◆ **GIVEN PROBLEM 1**: Repeat the passage of the whiskey tasting post below, starting with "The Woodford was" and going on through "mists of time...".
◆ **GIVEN PROBLEM 2**: Decide whether each statement agrees with the whiskey tasting post below, answering yes or no and quoting the deciding words from the post: (a) Woodford contains 18% rye. (b) The Jack Single Barrel has an abv of 40%. (c) Gentleman Jack was used to make a Manhattan.
◆ **GIVEN PROBLEM 3**: Extend the whiskey tasting post below, picking up after its last sentence about the Jack Single Barrel.

═════ PAGE

Gentleman Jack was given the whiskey sour treatment - very simply just whiskey (obviously), mixed with sugars, bitters, the sharp bite of lemon and some egg white to give you a nice creamy mouth feel (oi! I'm talking about booze you rude people!). See the bottom of the blog post to make your own whiskey sour.

Tom doing his thang - again thanks to the amazing Carl Sukonik/The Vain Photography

Next drink was my favourite EVER - a Woodford. Even without Tom's spiel I can tell you that this bourbon is a far more punchy and layered little number as it contains much more rye than the Gentleman Jack (18% compared to Gentleman's 8% - ok, I didn't know the percentages until I got Tom's informative chat). Woodford is full of toffee and maple notes (that's why it makes such a good caramel for morning pancakes!) with some peppery, anise flavours to really perk it up at the end. Even though it's more punchy, it has less of an aggressive nose/throat than the Gentleman Jack due to the aging processes it goes through.

The Woodford was turned in to one of my top ten favourite cocktails; the quintessential prohibition drink that's gone through a massive resurgence lately, the stately and sophisticated (and darn right boozey) Manhattan. The story goes it was created at the Manhattan club for Winston Churchill's mother - how it was when she was pregnant and in France, no one knows, it's been lost in the mists of time...

Woodford Manhattan and terrible photo

The last whiskey of the night was the Jack Single Barrel - that's the super posh stuff that Jack Daniel's makes. As it says on the tin (ok bottle), this is a single barrel bottling; each batch is created from ONE single barrel (approx 250 bottles). This whiskey has oodles of flavour and a much higher abv (45%!) thanks to it being stored in the Angel's Roost - the top of the warehouse where the temperature differences are more pronounced, thus meaning the whiskey has had more interaction with the wood; the whiskey sucking in and absorbing all those charred oaky tannins and being softened by its interaction with the wood.

══════════
═════ SUPPLIED DATA

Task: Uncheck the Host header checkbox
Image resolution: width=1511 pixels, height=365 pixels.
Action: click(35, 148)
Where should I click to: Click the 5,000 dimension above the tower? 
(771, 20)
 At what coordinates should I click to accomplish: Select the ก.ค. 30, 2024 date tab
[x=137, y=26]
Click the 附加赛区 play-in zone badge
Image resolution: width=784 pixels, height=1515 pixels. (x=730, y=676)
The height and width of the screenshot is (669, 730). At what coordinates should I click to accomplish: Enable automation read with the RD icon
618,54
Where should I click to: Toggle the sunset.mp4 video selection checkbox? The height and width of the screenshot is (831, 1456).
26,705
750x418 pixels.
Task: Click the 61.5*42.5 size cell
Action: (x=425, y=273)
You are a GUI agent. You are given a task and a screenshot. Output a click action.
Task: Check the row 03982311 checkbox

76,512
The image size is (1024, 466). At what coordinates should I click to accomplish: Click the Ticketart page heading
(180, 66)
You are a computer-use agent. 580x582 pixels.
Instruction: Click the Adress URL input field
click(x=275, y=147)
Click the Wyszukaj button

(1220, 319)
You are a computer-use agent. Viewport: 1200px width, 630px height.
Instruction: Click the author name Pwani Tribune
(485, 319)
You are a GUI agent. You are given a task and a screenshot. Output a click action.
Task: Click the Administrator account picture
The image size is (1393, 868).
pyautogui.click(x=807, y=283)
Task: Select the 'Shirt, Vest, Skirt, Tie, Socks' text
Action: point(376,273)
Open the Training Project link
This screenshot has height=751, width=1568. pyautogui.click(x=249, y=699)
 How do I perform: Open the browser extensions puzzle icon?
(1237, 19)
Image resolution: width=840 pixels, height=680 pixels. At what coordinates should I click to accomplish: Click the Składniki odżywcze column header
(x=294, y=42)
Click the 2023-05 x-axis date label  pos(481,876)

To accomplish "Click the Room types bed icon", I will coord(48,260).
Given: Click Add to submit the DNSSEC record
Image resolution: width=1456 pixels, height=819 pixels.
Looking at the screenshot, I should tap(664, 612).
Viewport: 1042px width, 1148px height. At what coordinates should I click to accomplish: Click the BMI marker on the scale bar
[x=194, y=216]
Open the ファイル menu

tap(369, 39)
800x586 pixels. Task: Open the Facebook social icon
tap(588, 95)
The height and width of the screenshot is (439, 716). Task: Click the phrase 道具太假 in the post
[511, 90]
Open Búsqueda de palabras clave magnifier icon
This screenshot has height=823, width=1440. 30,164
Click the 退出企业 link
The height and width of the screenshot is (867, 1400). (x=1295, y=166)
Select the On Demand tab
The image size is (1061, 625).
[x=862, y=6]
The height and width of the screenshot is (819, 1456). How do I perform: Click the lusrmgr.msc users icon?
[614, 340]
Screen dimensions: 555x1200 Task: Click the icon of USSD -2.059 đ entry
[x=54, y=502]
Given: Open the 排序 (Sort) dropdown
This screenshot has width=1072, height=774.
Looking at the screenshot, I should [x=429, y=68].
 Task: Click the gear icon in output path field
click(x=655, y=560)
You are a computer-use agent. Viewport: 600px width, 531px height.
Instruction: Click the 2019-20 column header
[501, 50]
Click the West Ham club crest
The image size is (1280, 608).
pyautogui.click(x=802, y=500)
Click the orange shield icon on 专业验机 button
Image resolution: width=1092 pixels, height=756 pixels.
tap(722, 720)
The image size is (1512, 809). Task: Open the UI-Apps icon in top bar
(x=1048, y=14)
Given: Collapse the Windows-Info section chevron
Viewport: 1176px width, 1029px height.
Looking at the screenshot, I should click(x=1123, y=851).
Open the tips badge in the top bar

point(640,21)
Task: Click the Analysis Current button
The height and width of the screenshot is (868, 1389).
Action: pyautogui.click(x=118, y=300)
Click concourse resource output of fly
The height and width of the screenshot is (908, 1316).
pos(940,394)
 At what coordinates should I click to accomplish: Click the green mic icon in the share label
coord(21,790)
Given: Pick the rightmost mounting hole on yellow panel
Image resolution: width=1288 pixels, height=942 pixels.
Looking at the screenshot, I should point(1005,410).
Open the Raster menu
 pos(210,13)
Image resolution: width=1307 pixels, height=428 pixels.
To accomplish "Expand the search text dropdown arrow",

══════════

◆ **RESPONSE 1**:
The Woodford was turned in to one of my top ten favourite cocktails; the quintessential prohibition drink that's gone through a massive resurgence lately, the stately and sophisticated (and darn right boozey) Manhattan. The story goes it was created at the Manhattan club for Winston Churchill's mother - how it was when she was pregnant and in France, no one knows, it's been lost in the mists of time...

◆ **RESPONSE 2**:
(a) Yes: "18% compared to Gentleman's 8%"
(b) No: "a much higher abv (45%!)"
(c) No: "Gentleman Jack was given the whiskey sour treatment"

◆ **RESPONSE 3**:
Each batch of Jack Single Barrel differs from the each other depending on what time of year it was made, where it has been stored in the warehouse and what the weather has been like whilst it's been in the barrel (yes, even little nuances like that make a whole lot of difference); each batch will have different tasting notes, different characteristics and different complexities - this batch was silky soft and mellow with burnt toffee and charcoal notes coming through on the finish. A smooth, complex and extremely exquisite drink, poo poohing those toffee noses who look down on American Whiskey as a second rate drink - and this little tipple nearly, ever so nearly knocked Woodford down from its lofty perch in my esteem (don't tell Woodford though...).

For the Single Barrel a very special, simple drink (that actually takes a little time and quite a bit of care to make properly) that can actually claim to be one of my very favourites and one of the very first cocktails ever created in them good ol' days; an Old Fashioned (yeah that one in Madmen. No I haven't watched Madmen. Yes I know I'm probably missing out. Thanks.) - whiskey, sugar syrup, bitters and a little twist of orange. Tom's version = perfection.

Thanks to Dan (left) and Tom for a wonderful, fun evening

The Violet Hour is a perfect little hideaway that has recently opened on Burton Road in West Didsbury - whilst I lived there (yonks ago whilst at Uni - not telling you how long that was), it had always been a derelict butcher shop, a broken down blot on the blossoming Burton Road scene. Thankfully owner/manager Dan had a vision to create a bustling little bar with a great selection of quality drinks and (soon to come) warming stews and creative nibbles (think home made pork scratching and gourmet popcorn, yum) - the pared back brick work and warm lighting creating a friendly, welcoming space - if you like a proper drink, this is the place to go.

So how much did supporting my friend (er don't you mean filling your boots with a ton of booze? - ed) cost? Pretty reasonable actually - for three (large) tasting measures, three exceptionally created cocktails (Tom is pretty skillful in that area) and more canapes than I could actually eat, I only had to shell out £15. I think it was more than worth it and will be booking myself and anyone who will come with me (and who wouldn't? Booze and food and ME hey?) on to the next spirit night The Violet Hour hosts (apparently there will be lots - check their Twitter and Facebook for more info/before they all sell out!).

All eagerly listening to Tom in the lovely surroundings of The Violet Hour -
again from Carl Sukonik/The Vain Photography (who has a brilliant eye, check him out!)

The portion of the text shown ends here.